Engineers on this Board

Jarhead*

Thinks s/he gets paid by the post
Joined
Dec 2, 2003
Messages
1,375
Hi all:
Just an observation.
I have enjoyed most of the thoughtful, and detailed posts from most on this board.
I am a little bit of a slow learner, and until the light bulb came on recently I had not figured out that I am about the only regular poster that wasn't an engineer in my previous life.
Is there anybody on this board that wasn't an engineer in their previous life?
I used to be a district sales manager, and the guys that I figured needed a lesson in humility would be given the leads to talk to any engineers I could drum up. They rarely disappointed, and were very helpful in weeding out the troops that were not suited for our business.
Mostly, the comments were "life is too short for this". :D
That was then, this is now. Please keep up your amazingly thorough posts, as I have managed to pick up enough detail to be helpful.
Regards, Jarhead
 
Is there anybody on this board that wasn't an engineer in their previous life?

Jarhead,
I was in Public Health. But then, I do have an undergraduate engineering degree. A certain degree of obsessiveness is required for one to spend time on these technical RE pursuits.

Mikey
 
I am the furthest thing from an engineer. Can barely screw in a lightbulb.
Not proud of it, but there it is..............

John Galt
 
A pessimist says the glass is half empty,
an optimist says it's half full, but an
engineer says it's twice as big as it needs to be.

I'm also a non-engineer. :D
 
 
A pessimist says the glass is half empty,
an optimist says it's half full, but an
engineer says it's twice as big as it needs to be.

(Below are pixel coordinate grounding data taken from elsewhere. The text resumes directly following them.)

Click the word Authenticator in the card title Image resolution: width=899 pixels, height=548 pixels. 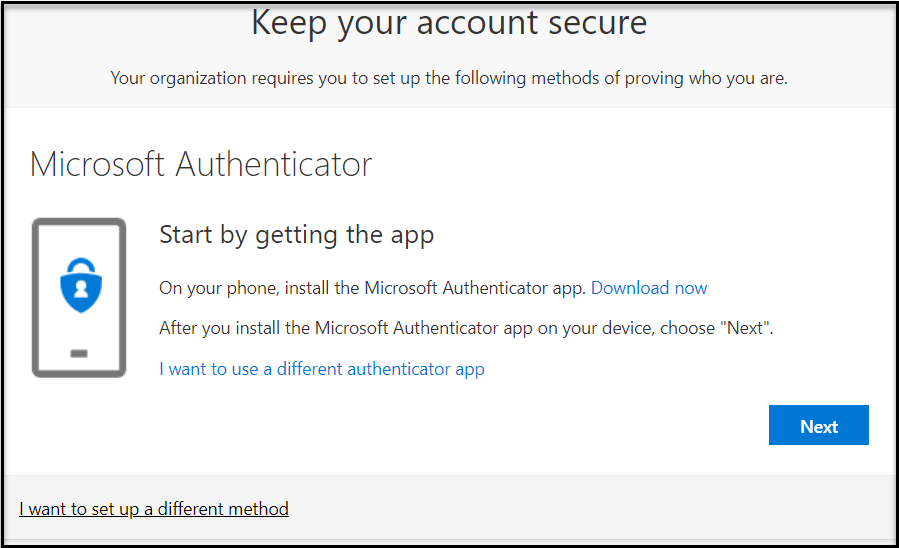[x=273, y=164]
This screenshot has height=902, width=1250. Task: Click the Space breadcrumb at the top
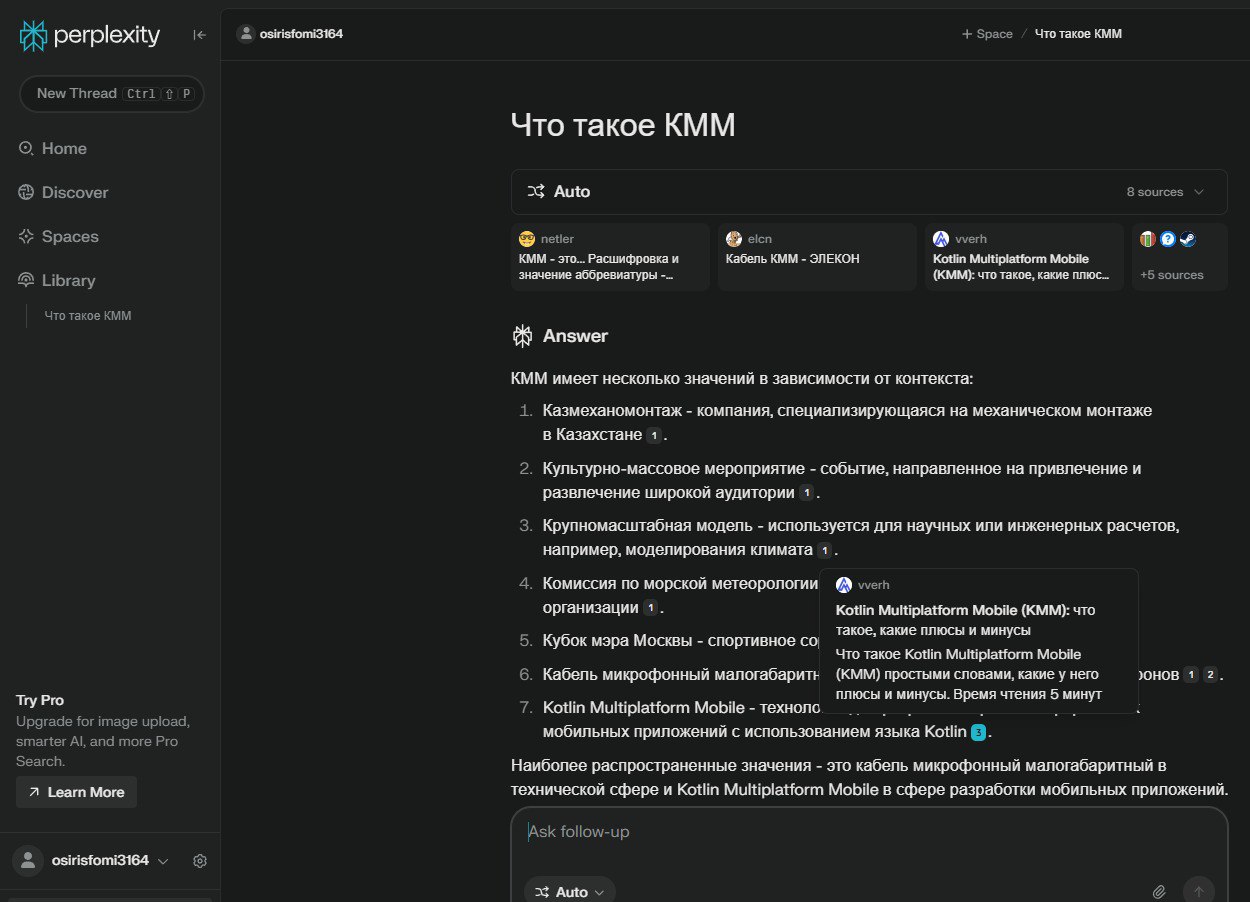(987, 33)
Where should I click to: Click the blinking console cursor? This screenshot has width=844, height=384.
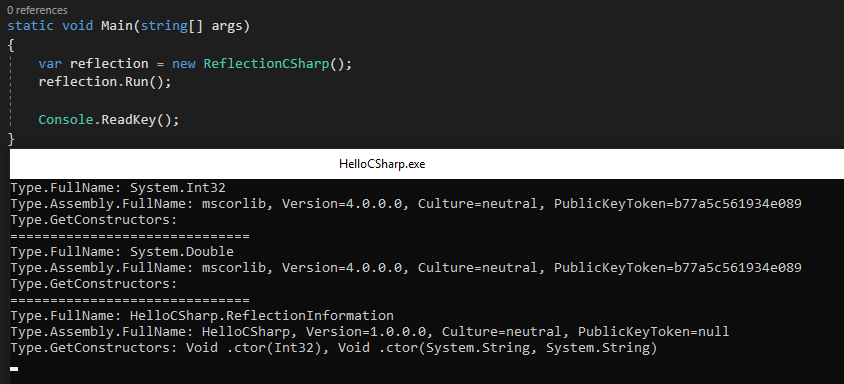point(14,369)
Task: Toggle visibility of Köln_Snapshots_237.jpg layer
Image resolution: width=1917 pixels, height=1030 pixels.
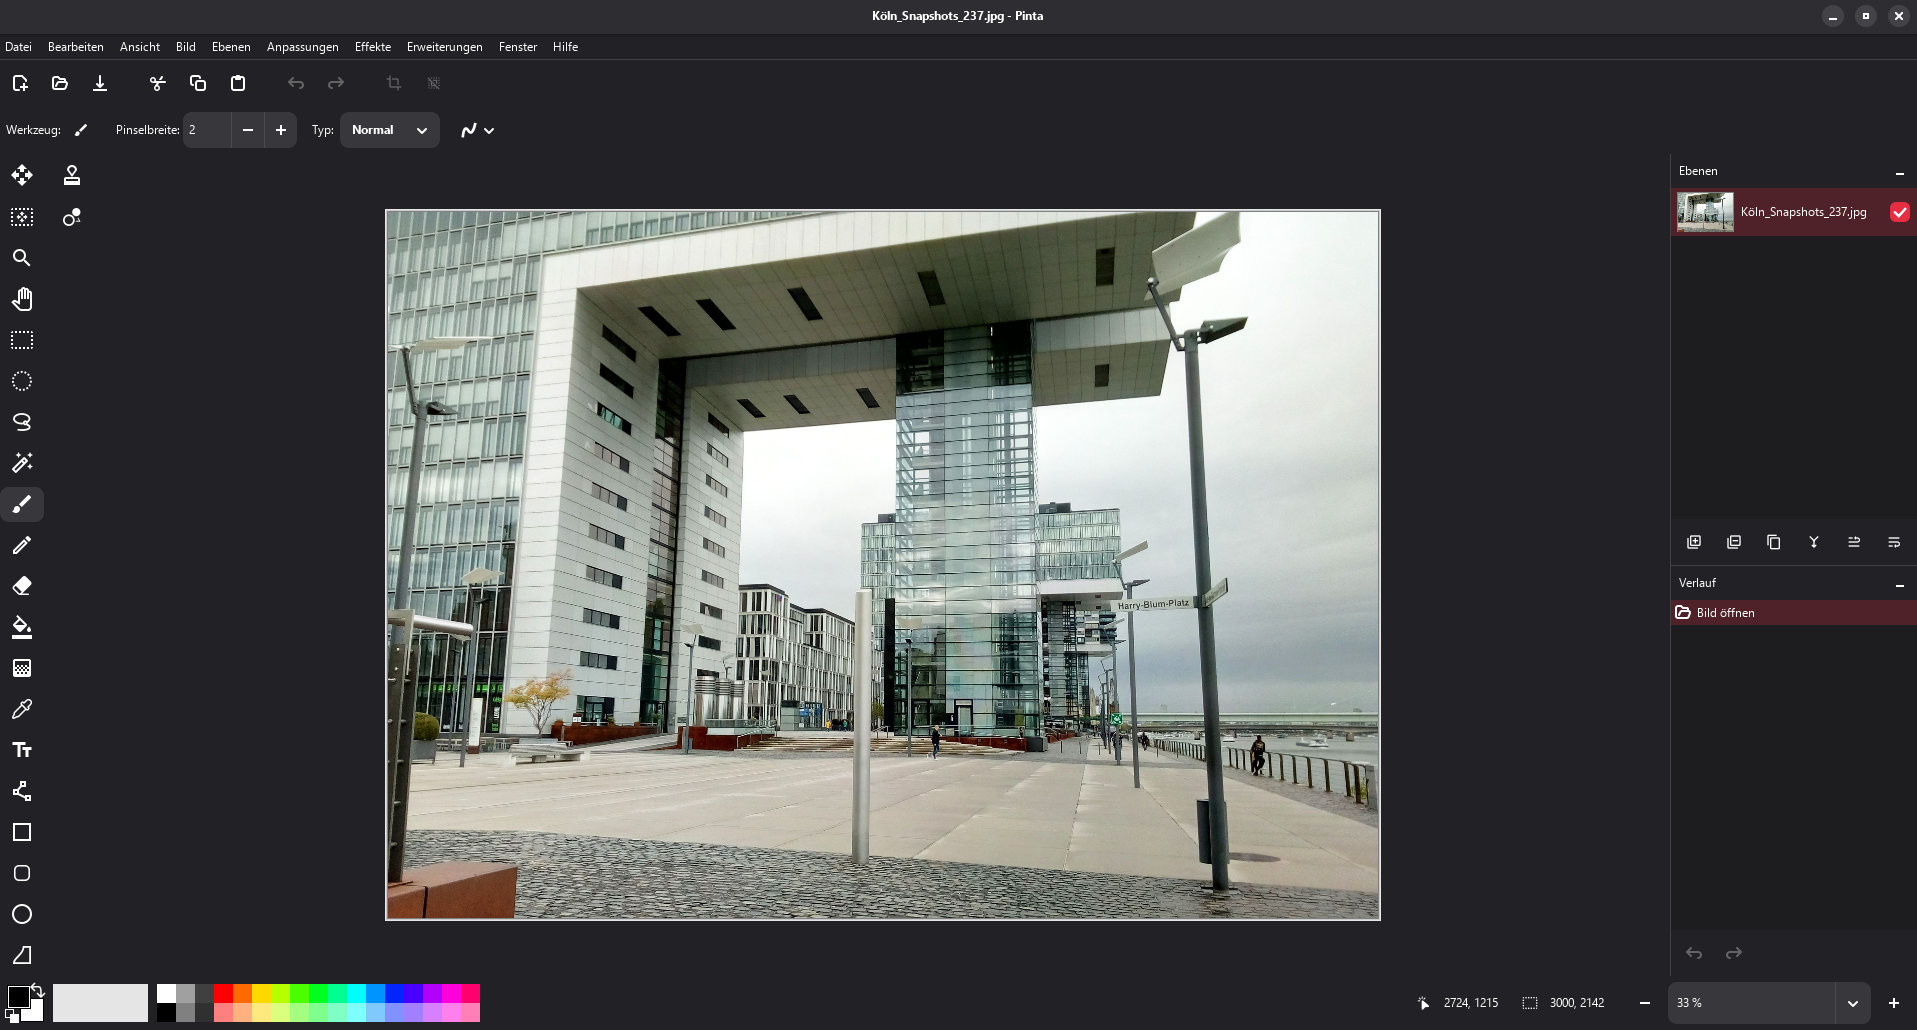Action: pyautogui.click(x=1899, y=212)
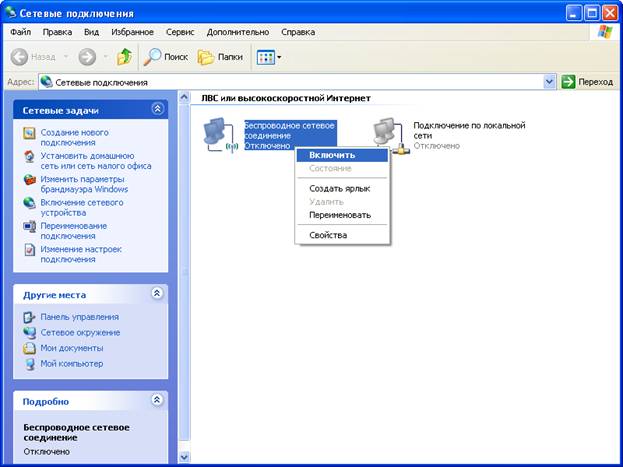Collapse the Другие места panel
This screenshot has height=467, width=623.
157,293
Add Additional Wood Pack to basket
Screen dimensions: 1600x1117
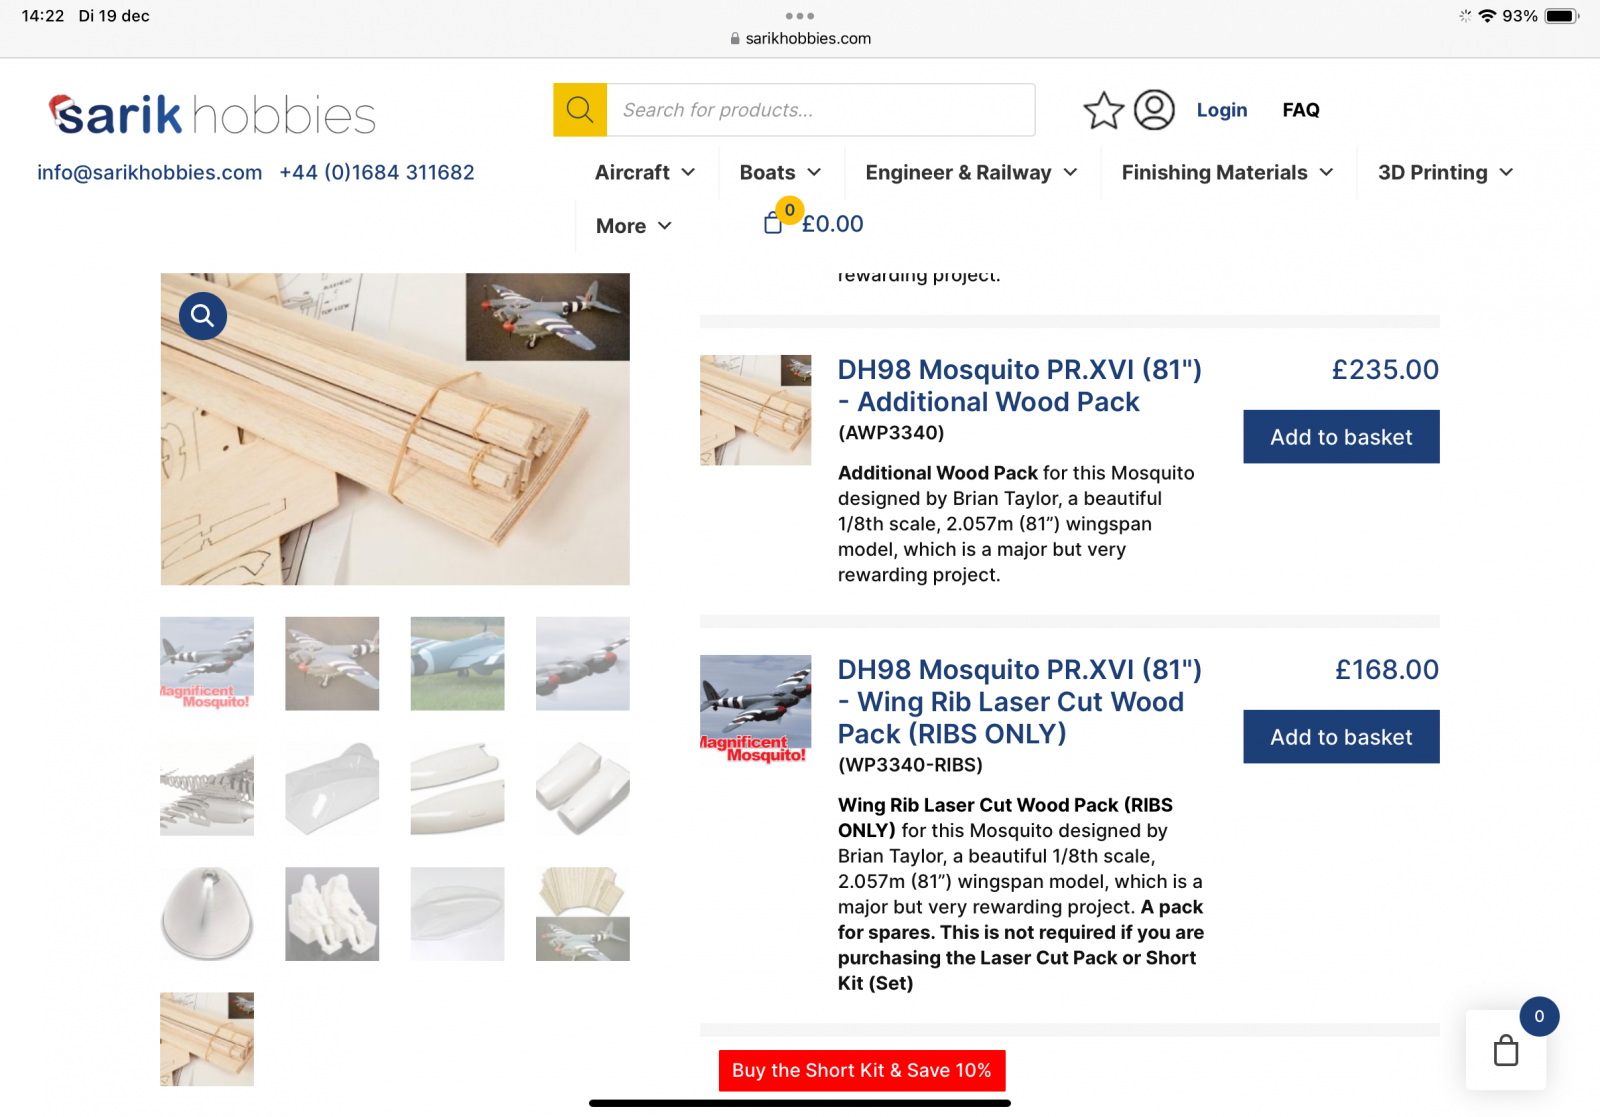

I'm also a non-engineer. :D

An engineer never says "overkill". We say "safety margin". :D
 
A true R&D type would need more glasses and more tests before drawing any conclusions.

I had a framed plaque on my desk for many years:

There comes a time in every program when it is necessary to shoot the engineers and start production.

A few bosses(assholes) over the years told me to put it away - reminds me of yet another reason I like ER.
 
Another non-engineer here. Finance major in college and a DB2 Systems Administrator by trade (that's an IT area type job).
 
I was a journeyman millwright. I always enjoyed talking with the engineers at my plant. They tended to have a good understanding of the equipment that they designed, and were almost always happy to explain how it worked as long as I treated them with respect.
 
An engineer never says "overkill". We say "safety margin". :D

Hah...when we discovered that ballpoint pens dont write in space, NASA spent something like 12 million over 10 years to develop a pen that would write in zero g, upside down, etc.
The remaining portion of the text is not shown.